The monk strap is technically a Derby style shoe with one facing overlapping the other, as the facing is sewn on top of the vamp. This design detail is my reasoning for categorising the monk strap as a subcategory of Derby shoes rather than being their own style.
Seen pretty much exclusively in loafer shoes, it is as the name says; the shoe simply slips onto your foot without any other form of fastening. This is sometimes done by sewing elastic between the tongue and the quarters, or perhaps just by using somewhat stretchy leather.
Brogues are patterned perforations which – legend has it – were first invented to help the water run off of the shoe easier, in much the same way as tread works for automobile tyres. These days, they are used mostly to liven up the aesthetic appeal of the shoe.
This term is used simply to denote the absence of any broguing.
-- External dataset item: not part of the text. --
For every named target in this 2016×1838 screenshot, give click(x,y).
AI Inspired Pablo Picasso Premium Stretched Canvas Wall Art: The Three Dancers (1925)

It is not technically a ‘brogue’ since it does not actually contain any broguing.
This could perhaps be considered the ‘normal’ brogue, as it is the most common. It features a brogue across the toe cap and the lines of the quarters.
A full brogue is the most flashy type of brogue. This style takes the half brogue and adds artistic extras, which may come in the form of toe broguing or extra patterns added elsewhere on the shoe. The wingtip design is considered a full brogue.
Are the above shoes an Oxford or a Derby style? Make sure to look carefully at the lace gap!
Now you are better equipped with some knowledge about dress shoes, and the wealth of information surrounding them. Go forth and explore!